- Problem requirements -
Scan the entries below. List each line with "bell".

━━ Data for review

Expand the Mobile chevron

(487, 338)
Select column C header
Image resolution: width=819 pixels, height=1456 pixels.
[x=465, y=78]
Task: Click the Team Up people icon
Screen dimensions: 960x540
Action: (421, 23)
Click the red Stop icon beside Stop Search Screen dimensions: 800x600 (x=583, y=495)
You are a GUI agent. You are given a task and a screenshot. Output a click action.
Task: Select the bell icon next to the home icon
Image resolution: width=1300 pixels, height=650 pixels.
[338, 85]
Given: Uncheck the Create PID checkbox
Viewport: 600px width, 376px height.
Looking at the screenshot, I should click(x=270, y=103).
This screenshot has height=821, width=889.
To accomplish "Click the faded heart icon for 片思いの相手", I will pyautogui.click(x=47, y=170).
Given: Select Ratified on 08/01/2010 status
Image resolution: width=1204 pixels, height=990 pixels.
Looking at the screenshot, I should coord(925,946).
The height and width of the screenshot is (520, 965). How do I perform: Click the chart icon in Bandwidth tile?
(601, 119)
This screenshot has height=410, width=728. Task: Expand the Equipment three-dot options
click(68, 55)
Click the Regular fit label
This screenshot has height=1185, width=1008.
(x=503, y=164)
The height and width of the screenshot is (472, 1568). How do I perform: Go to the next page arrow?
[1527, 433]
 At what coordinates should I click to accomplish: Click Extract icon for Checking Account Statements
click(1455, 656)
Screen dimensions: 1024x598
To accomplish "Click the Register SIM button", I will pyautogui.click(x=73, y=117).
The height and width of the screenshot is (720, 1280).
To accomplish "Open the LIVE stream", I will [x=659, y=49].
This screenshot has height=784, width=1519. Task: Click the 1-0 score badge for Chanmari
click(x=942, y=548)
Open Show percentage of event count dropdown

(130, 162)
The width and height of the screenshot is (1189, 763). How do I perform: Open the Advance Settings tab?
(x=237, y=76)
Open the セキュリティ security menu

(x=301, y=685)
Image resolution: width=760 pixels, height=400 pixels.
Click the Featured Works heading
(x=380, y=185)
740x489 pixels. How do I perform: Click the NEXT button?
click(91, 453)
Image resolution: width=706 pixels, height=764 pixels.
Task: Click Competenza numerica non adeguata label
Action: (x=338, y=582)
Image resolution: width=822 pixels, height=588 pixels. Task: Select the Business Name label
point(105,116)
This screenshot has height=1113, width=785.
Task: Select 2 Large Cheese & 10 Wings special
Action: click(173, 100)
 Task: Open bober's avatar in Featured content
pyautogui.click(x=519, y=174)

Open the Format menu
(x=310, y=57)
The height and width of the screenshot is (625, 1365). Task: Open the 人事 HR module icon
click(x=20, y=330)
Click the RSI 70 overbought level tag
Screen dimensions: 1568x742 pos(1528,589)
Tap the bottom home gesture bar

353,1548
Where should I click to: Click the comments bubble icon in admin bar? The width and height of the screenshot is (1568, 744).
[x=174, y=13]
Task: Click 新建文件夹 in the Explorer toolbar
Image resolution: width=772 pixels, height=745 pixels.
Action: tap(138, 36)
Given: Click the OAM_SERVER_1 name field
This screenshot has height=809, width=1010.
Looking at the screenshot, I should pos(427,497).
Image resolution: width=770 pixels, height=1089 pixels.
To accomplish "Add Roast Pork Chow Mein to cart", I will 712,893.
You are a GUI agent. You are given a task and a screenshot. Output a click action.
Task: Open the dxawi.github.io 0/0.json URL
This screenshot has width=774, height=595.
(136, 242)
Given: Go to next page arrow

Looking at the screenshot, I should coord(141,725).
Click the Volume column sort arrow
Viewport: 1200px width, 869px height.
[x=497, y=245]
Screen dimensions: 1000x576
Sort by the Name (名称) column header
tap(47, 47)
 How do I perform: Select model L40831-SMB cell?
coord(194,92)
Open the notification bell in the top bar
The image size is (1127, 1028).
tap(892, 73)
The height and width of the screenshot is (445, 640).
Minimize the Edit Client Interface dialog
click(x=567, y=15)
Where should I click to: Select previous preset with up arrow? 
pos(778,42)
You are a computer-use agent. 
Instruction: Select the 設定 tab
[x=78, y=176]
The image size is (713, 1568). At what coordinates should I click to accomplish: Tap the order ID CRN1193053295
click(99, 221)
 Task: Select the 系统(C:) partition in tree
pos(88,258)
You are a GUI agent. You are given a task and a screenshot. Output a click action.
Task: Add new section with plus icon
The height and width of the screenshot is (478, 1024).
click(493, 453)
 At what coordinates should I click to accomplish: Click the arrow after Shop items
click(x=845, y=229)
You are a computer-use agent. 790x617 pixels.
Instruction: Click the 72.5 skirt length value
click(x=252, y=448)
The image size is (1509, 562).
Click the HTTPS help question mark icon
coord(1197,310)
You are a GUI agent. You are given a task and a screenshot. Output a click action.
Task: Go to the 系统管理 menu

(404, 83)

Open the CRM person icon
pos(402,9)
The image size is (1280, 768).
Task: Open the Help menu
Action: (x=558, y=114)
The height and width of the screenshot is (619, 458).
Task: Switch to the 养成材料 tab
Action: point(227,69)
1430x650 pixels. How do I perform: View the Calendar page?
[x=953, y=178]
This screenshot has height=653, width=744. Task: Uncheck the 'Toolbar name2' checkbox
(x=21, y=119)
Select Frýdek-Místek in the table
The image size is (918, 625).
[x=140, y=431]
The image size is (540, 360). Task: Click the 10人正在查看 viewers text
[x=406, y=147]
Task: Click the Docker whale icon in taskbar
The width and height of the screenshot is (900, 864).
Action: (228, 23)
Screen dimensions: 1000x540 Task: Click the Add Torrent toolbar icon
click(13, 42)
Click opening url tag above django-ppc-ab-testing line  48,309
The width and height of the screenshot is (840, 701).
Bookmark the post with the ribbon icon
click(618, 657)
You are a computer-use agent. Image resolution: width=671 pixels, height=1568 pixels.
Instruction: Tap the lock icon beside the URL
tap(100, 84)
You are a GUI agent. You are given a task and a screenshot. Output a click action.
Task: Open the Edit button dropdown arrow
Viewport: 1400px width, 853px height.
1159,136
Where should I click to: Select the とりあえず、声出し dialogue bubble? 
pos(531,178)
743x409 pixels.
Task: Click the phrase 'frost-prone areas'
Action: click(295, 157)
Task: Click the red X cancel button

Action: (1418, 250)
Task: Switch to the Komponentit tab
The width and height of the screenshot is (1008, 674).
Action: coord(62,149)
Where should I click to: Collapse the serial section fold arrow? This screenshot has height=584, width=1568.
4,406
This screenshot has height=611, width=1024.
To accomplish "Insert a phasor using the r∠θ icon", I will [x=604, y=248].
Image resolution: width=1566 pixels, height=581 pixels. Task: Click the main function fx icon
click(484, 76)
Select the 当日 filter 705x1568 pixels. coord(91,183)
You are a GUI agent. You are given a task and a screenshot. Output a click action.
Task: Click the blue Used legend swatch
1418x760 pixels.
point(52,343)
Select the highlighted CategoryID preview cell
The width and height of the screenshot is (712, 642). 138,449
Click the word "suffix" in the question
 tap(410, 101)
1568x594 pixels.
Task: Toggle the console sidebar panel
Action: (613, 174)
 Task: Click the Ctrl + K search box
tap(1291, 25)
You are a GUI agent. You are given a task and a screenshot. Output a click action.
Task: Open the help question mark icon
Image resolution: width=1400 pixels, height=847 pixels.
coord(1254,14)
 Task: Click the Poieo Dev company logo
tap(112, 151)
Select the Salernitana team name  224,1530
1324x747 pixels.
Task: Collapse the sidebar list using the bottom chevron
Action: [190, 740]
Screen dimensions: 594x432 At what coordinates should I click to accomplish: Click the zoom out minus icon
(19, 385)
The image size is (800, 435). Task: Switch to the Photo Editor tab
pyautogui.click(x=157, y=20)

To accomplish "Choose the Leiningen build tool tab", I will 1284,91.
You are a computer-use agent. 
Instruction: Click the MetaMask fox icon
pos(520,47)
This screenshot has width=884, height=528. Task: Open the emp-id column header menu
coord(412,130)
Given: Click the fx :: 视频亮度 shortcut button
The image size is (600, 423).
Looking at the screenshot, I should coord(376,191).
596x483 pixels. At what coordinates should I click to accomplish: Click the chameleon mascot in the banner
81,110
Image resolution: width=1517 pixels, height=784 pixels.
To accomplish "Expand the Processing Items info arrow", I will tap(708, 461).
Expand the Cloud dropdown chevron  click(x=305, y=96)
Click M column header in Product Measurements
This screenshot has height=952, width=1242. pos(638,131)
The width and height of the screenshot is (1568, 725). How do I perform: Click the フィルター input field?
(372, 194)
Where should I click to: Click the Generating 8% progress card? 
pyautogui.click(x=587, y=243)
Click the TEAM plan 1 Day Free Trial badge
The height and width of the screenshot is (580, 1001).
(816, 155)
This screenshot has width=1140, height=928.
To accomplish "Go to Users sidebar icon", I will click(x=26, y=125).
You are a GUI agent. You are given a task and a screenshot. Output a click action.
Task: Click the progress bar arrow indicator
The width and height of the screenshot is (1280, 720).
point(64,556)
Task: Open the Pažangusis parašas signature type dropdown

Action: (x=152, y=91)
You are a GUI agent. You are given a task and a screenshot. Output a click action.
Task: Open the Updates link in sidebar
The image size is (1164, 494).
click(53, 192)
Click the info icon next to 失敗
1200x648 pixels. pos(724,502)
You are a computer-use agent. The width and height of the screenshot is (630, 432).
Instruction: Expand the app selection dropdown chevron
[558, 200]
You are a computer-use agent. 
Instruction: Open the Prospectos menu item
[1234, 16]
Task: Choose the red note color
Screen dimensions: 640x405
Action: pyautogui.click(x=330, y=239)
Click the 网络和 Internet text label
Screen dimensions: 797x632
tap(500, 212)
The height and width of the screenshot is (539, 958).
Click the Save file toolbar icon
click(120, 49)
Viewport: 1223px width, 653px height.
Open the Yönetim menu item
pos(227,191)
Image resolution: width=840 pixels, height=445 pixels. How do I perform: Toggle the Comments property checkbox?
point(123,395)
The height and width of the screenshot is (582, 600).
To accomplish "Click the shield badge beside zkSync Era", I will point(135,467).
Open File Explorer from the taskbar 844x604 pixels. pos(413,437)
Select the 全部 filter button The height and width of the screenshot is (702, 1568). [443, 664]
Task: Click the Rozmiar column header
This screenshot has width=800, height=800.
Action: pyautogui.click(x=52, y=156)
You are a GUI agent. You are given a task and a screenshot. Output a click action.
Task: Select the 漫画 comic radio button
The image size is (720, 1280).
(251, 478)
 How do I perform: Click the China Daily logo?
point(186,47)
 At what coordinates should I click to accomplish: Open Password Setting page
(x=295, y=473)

━━━━

- Final answer -
Task: Select the bell icon next to the home icon
Open the notification bell in the top bar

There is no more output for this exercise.